Note 1: Taxable Benefits:
| RL Contreras £'000 |
CJR Muir £'000 |
|
|---|---|---|
| Car allowance | 17 | 17 |
| Medical insurance | 1 | 1 |
Note 2: The executive Directors are members of a group personal pension plan. They contribute 4% of basic salary and are entitled to a contribution from the Company of 18% of basic salary. In view of the Annual Allowance cap, part of Bob Contreras' and Chris Muir's entitlements were paid to them in cash.
Note 3: This relates to the payment of the annual bonus for the year. The bonus is paid part in cash and part in shares. Details of the performance targets are provided below.
Note 4: This relates to the 2012 EPSP award details of which are given on page 49. The 2011 award resulted in a nil vesting.
Note 5: This represents the value of Matching shares awarded under the SIP which have fully vested in the year (i.e. they are no longer subject to forfeiture), valued at the market price on the date of vesting. Note 6: Tom Brown retired from the Board on 18 September 2014.
Note 7: Andrew Page was appointed on 2 December 2014. Additional fees of £5,000 per month are payable during the period that the SID works alongside the Chairman until he takes over the Chairman's role. This reflects the significant extra responsibility and time involved to ensure that the transition takes place smoothly and efficiently.

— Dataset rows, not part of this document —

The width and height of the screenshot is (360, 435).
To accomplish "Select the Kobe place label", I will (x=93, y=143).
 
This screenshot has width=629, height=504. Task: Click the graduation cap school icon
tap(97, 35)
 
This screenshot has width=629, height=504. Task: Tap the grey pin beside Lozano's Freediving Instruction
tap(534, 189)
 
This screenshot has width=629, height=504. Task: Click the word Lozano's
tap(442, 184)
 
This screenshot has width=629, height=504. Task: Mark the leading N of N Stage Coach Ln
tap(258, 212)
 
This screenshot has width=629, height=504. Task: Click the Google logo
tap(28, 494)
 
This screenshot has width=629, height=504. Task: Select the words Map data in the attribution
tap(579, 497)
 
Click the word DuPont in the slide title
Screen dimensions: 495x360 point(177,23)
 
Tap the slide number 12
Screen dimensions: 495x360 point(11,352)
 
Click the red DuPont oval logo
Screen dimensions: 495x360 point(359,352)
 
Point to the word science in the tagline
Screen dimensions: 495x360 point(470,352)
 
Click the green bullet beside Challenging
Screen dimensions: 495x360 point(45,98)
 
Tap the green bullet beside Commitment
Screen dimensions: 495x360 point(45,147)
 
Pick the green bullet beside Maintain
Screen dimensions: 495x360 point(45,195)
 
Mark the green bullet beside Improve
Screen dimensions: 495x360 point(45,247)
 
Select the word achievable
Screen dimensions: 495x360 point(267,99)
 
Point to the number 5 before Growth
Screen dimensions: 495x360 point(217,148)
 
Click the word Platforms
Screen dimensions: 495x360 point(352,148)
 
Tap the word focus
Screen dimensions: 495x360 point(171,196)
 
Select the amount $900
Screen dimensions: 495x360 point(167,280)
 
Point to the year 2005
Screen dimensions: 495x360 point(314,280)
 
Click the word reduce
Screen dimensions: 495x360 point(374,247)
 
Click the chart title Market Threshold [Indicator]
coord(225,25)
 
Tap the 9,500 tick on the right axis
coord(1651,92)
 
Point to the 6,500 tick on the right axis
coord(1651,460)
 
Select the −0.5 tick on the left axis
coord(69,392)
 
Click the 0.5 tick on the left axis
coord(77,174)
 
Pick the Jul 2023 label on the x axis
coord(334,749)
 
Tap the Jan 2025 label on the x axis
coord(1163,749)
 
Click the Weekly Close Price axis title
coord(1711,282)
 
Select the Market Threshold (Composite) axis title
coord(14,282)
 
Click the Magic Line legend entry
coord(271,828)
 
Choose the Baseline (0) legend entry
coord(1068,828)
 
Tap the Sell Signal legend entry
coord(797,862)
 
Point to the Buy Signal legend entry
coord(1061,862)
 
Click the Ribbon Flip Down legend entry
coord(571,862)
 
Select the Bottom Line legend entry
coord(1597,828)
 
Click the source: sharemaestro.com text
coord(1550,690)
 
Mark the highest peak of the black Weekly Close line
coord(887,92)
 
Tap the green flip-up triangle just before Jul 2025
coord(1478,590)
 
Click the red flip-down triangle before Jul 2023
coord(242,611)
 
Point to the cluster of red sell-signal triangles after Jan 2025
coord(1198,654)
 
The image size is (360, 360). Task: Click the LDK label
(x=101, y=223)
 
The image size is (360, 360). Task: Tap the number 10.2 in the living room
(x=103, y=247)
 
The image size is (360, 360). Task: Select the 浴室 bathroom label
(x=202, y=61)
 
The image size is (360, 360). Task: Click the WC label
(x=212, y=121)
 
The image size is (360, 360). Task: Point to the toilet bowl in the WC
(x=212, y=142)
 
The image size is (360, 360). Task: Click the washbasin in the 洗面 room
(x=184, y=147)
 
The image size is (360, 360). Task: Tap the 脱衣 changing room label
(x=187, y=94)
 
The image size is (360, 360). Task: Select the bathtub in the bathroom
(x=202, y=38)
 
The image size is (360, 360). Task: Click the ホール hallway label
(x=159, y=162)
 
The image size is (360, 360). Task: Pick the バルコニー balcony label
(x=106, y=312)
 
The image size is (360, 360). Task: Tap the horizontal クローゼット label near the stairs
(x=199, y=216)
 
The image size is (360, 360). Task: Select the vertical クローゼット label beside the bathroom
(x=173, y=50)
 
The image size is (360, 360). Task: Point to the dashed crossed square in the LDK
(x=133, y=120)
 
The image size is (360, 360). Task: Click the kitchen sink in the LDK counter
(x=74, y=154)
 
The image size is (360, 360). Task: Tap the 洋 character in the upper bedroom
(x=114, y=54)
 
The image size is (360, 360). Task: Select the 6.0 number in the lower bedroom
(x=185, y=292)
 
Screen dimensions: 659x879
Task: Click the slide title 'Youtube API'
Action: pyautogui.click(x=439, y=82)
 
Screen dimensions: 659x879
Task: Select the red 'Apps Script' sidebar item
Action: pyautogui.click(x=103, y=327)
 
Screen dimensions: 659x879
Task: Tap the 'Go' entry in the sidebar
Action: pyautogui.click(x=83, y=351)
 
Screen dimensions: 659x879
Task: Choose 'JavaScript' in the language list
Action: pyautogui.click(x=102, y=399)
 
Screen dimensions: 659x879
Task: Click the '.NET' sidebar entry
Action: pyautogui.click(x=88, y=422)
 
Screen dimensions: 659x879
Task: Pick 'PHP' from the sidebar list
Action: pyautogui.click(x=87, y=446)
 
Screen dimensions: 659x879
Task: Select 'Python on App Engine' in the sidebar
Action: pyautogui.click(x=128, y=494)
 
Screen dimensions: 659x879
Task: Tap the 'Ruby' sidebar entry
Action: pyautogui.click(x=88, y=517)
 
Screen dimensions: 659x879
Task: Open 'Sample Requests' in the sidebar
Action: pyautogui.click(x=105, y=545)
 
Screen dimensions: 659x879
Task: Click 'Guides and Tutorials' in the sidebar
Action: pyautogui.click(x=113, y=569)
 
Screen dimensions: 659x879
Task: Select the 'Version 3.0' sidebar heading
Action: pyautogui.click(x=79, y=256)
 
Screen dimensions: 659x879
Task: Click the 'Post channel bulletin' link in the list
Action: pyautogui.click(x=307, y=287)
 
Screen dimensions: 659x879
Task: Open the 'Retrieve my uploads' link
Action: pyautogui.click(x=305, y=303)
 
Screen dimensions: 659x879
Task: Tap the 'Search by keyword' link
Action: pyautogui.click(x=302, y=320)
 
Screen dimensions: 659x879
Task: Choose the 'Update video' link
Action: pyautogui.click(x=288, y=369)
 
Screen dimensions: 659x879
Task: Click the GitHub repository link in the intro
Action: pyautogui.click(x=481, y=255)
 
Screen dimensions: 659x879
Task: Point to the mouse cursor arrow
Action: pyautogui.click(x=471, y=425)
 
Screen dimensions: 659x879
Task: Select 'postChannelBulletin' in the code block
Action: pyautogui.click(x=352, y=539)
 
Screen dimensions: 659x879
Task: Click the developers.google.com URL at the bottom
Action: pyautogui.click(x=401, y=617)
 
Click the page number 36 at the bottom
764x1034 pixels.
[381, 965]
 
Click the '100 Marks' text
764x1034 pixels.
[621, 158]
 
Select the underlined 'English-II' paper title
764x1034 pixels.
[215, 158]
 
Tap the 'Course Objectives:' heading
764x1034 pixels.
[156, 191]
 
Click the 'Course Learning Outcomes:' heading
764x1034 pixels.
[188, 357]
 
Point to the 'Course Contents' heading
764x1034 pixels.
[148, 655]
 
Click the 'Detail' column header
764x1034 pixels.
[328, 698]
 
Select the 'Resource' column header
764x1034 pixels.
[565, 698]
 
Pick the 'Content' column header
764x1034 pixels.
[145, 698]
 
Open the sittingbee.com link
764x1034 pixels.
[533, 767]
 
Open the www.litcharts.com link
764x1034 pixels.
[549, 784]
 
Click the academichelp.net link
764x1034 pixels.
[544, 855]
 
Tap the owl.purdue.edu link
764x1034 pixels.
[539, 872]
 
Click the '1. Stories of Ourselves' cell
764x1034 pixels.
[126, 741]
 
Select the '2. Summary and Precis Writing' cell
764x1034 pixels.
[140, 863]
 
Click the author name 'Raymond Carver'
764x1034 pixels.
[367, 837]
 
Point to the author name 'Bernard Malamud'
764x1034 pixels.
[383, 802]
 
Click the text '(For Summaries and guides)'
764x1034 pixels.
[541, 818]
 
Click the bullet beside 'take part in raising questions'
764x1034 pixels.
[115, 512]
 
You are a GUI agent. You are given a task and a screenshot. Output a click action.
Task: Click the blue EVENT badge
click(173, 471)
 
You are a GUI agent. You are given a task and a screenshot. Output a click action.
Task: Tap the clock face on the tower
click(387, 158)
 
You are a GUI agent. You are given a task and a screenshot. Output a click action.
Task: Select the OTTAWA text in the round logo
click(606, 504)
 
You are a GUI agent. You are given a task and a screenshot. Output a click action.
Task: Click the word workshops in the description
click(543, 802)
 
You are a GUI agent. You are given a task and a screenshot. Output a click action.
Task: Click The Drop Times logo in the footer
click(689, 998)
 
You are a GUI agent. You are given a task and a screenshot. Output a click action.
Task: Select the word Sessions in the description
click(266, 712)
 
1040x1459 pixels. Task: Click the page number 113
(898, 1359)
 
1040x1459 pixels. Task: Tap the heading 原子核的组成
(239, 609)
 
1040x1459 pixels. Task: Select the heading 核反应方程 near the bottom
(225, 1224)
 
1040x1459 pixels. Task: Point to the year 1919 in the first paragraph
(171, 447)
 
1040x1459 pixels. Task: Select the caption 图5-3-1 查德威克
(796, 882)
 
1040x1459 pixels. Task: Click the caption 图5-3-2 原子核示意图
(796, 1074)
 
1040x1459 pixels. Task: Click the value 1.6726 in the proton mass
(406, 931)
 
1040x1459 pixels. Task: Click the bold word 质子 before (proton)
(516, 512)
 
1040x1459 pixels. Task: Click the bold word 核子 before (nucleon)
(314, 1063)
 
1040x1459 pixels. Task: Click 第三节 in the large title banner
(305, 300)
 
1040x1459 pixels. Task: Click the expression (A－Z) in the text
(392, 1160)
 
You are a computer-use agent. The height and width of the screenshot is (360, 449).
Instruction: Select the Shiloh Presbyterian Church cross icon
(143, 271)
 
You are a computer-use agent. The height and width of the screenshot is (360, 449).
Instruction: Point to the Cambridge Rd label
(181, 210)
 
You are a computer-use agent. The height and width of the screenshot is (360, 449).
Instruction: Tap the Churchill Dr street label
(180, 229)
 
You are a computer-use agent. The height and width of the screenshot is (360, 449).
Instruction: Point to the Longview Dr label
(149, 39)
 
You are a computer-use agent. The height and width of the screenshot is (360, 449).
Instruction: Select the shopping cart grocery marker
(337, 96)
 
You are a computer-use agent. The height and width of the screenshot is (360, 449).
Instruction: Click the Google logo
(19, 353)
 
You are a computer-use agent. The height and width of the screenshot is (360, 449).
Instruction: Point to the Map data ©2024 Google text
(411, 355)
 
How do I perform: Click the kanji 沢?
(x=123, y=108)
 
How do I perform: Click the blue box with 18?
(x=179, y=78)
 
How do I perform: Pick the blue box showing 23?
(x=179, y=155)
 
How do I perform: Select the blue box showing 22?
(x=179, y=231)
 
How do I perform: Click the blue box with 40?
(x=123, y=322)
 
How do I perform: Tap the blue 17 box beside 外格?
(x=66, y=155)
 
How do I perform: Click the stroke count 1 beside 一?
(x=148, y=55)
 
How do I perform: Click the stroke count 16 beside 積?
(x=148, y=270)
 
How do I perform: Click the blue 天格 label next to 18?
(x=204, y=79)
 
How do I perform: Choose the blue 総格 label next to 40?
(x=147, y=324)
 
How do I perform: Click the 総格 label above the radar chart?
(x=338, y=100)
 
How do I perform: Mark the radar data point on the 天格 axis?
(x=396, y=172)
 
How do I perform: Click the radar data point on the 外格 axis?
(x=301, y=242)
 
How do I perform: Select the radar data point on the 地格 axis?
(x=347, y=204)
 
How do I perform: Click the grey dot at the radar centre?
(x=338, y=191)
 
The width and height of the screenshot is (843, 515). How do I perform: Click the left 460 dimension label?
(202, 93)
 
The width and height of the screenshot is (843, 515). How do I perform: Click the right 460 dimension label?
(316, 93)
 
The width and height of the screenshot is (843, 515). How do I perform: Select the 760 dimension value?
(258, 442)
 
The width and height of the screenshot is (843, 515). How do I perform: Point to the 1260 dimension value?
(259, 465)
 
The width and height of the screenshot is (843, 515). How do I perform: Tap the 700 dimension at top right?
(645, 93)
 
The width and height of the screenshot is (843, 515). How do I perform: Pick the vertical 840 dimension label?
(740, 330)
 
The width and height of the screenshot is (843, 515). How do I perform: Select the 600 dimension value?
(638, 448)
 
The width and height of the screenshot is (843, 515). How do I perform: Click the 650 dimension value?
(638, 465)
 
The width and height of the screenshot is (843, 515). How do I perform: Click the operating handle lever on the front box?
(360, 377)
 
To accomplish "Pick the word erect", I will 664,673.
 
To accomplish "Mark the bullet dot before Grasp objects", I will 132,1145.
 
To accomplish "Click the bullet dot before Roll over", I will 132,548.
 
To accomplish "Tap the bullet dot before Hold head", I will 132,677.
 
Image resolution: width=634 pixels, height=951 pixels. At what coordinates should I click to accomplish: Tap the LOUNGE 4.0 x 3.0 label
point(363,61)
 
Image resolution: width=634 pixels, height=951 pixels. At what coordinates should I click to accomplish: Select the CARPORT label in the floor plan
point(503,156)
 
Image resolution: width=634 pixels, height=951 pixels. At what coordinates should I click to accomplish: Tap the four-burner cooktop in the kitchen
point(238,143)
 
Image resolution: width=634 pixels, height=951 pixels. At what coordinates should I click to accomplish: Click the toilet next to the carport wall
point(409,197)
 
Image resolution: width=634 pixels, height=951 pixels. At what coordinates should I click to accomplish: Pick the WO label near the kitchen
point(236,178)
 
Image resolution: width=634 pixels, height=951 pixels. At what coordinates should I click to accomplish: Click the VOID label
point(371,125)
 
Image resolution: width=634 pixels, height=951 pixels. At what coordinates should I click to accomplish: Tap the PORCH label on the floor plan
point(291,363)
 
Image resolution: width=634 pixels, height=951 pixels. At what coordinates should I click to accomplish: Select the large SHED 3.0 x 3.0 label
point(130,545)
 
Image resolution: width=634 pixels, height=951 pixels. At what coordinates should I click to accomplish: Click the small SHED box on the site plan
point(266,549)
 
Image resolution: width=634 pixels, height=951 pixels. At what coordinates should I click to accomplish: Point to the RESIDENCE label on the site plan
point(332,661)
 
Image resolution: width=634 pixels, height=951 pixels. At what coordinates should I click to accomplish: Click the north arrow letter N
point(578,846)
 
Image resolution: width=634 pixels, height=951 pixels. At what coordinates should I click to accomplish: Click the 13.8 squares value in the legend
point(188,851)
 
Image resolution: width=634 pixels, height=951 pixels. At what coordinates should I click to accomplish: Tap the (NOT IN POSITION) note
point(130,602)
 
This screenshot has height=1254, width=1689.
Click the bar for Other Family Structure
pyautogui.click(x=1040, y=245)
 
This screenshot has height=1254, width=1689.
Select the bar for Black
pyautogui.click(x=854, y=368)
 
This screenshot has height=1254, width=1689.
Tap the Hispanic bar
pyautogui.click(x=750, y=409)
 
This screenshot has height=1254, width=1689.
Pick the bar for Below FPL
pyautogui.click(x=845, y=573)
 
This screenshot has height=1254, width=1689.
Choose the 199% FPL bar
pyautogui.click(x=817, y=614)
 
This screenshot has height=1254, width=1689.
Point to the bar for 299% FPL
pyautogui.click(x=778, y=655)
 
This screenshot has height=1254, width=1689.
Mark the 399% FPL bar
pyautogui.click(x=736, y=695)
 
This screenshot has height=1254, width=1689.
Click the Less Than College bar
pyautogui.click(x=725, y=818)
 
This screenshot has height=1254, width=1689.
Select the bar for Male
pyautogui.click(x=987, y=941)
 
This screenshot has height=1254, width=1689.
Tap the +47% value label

The bonus for the executive Directors in respect of the year under review was based as to 75% on Group PBT and 25% on strategic objectives, with a ROCE underpin of 11.9% (being 95% of budget, excluding the impact of new branch openings in the UK), below which no bonus would be payable. ROCE on the above basis was 13% for the year ended 30 April 2015.
As outlined in last year's Remuneration Report, the maximum potential bonus for the CEO was increased from 100% to 150% of basic salary but with a higher performance target to achieve that level of bonus. The maximum potential bonus for the FD remained at 100% of basic salary.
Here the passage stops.